• _DATASET RECORDS_:

## START

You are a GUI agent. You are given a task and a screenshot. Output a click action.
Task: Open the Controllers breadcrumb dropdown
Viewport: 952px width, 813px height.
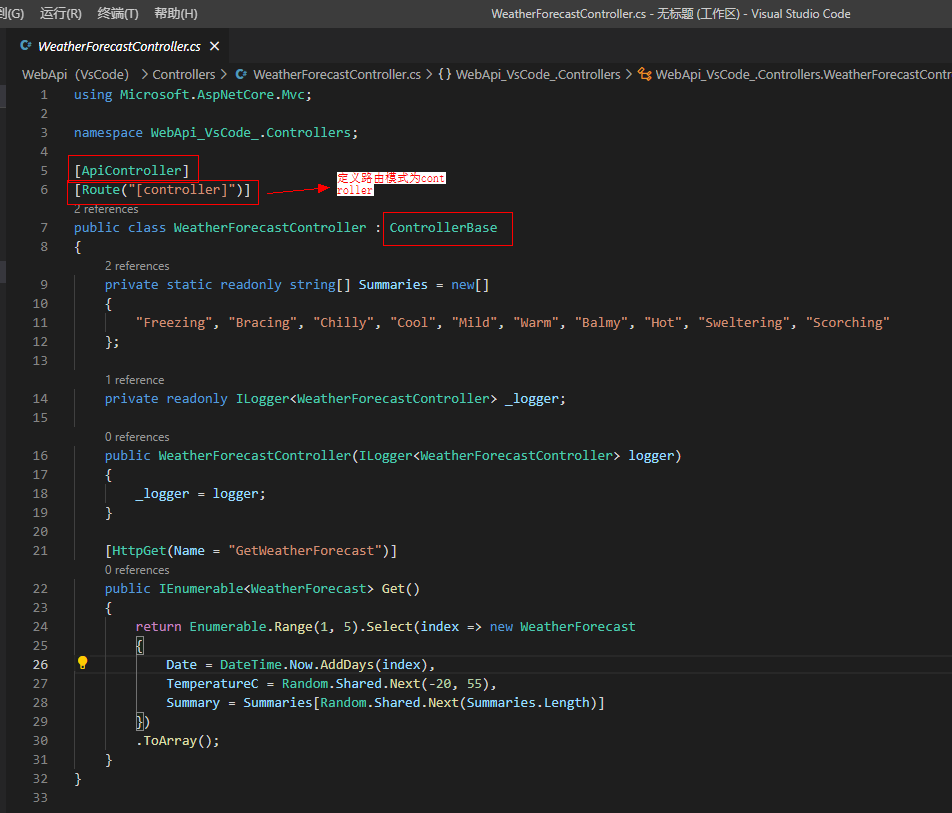[x=183, y=74]
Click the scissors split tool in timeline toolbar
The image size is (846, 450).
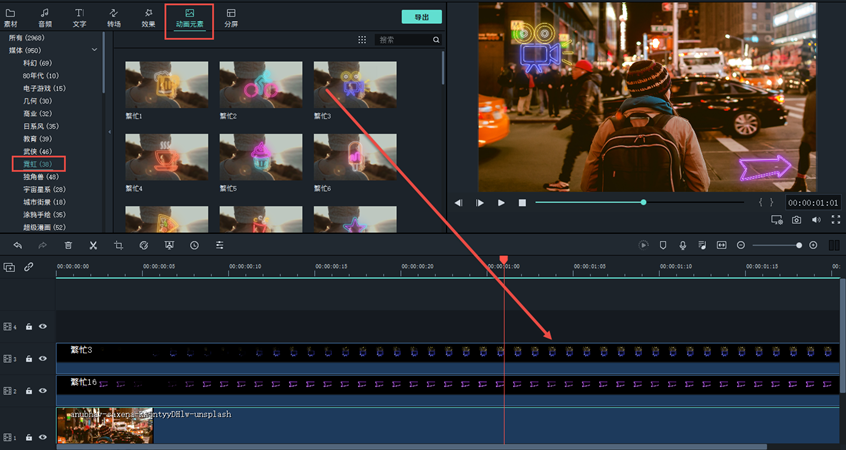(x=93, y=245)
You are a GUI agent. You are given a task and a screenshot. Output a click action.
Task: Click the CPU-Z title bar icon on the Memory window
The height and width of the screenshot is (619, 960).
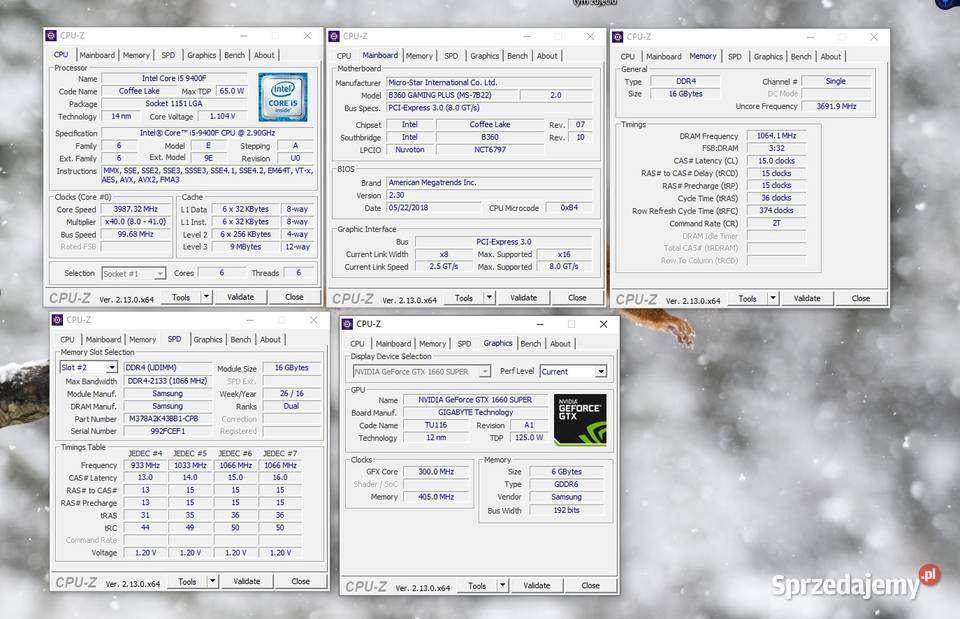[618, 36]
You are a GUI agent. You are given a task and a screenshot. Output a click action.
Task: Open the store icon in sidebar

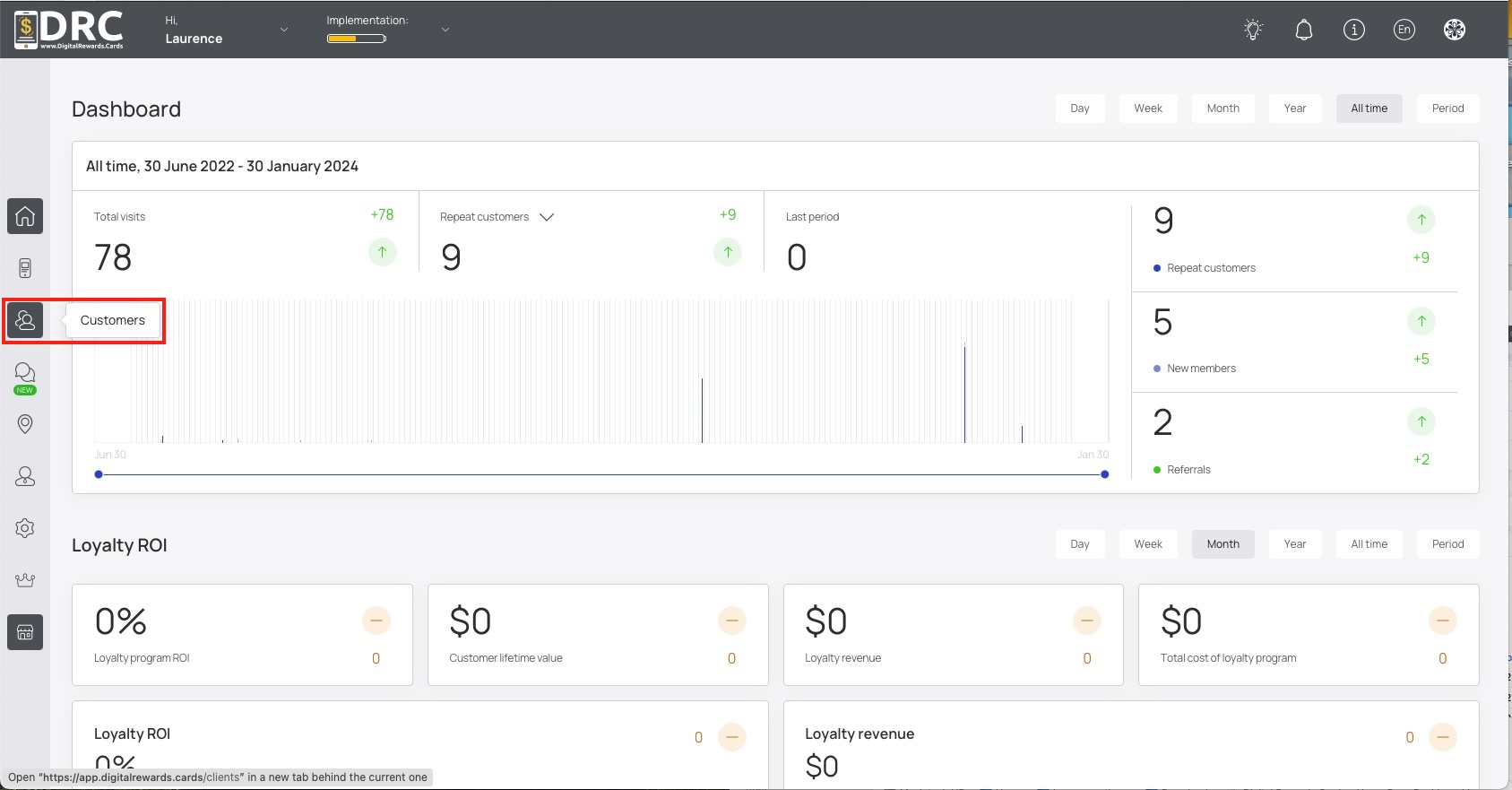(x=25, y=632)
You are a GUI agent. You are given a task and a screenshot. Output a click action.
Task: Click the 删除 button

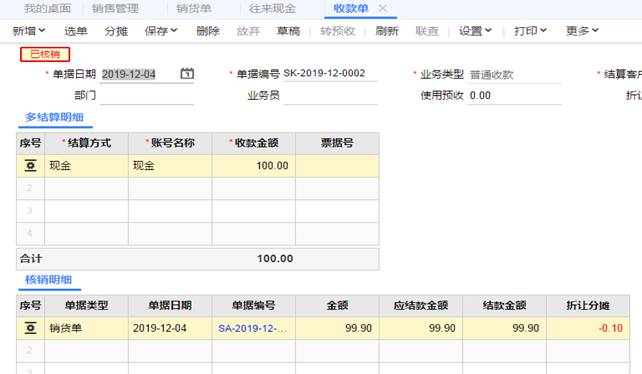pos(208,31)
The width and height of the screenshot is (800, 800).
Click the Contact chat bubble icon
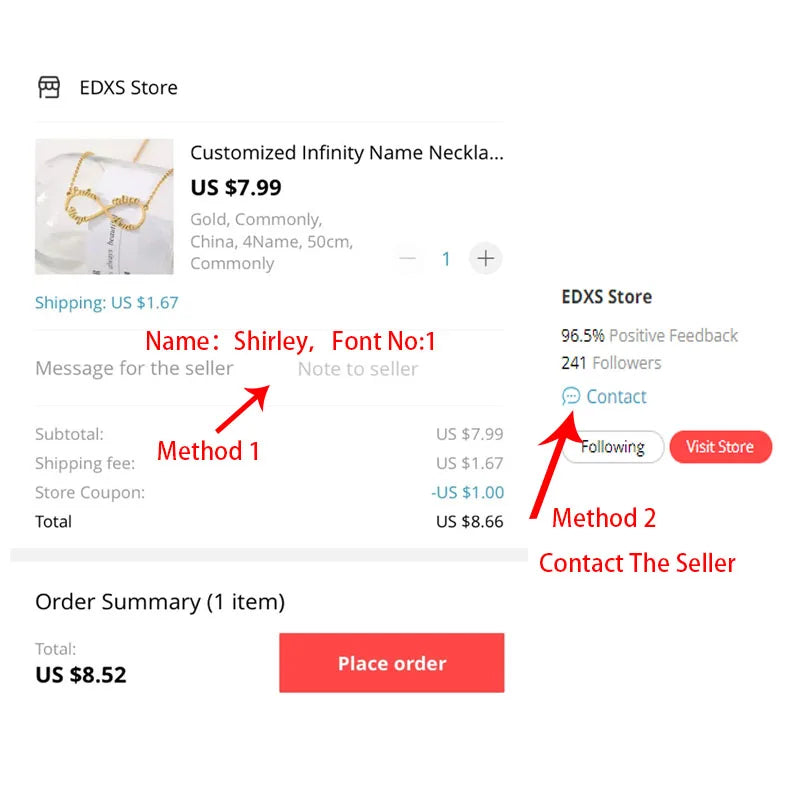[x=571, y=396]
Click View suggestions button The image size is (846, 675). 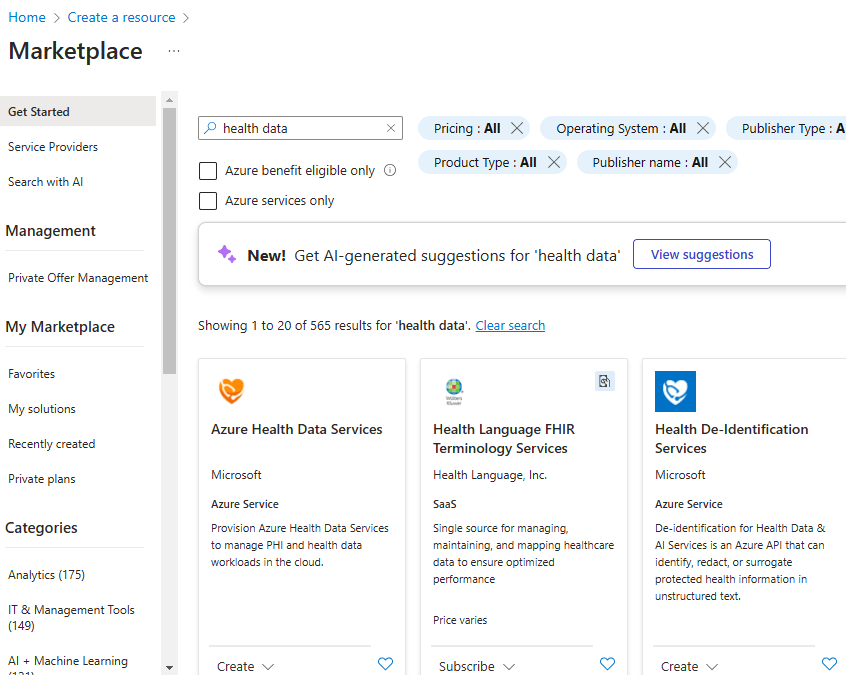(x=702, y=254)
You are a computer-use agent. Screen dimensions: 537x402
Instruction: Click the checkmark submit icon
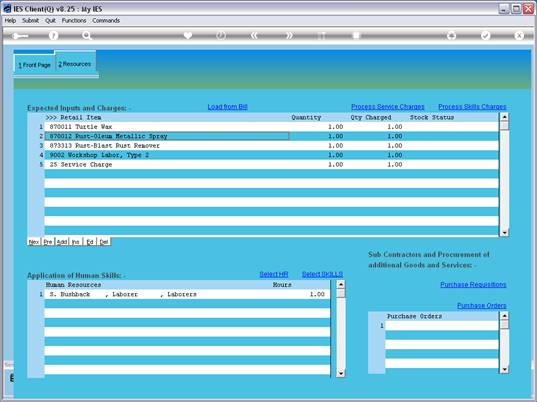pos(485,35)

## END

• _GIVEN REQUEST_: Starting with the line that contains "Click the scissors" and going on through the line that contains "(x=25, y=632)", write those lines out again with the item text unchanged, but add 120 to each coordinate in the answers. Omit the pictures.

• _EXERCISE SOLUTION_:
Click the scissors split tool in timeline toolbar
The image size is (846, 450).
(x=213, y=365)
You are a GUI agent. You are given a task and a screenshot. Output a click action.
Task: Click the CPU-Z title bar icon on the Memory window
The height and width of the screenshot is (619, 960).
[738, 156]
You are a GUI agent. You are given a task and a screenshot. Output a click action.
Task: Open the store icon in sidebar

(x=145, y=752)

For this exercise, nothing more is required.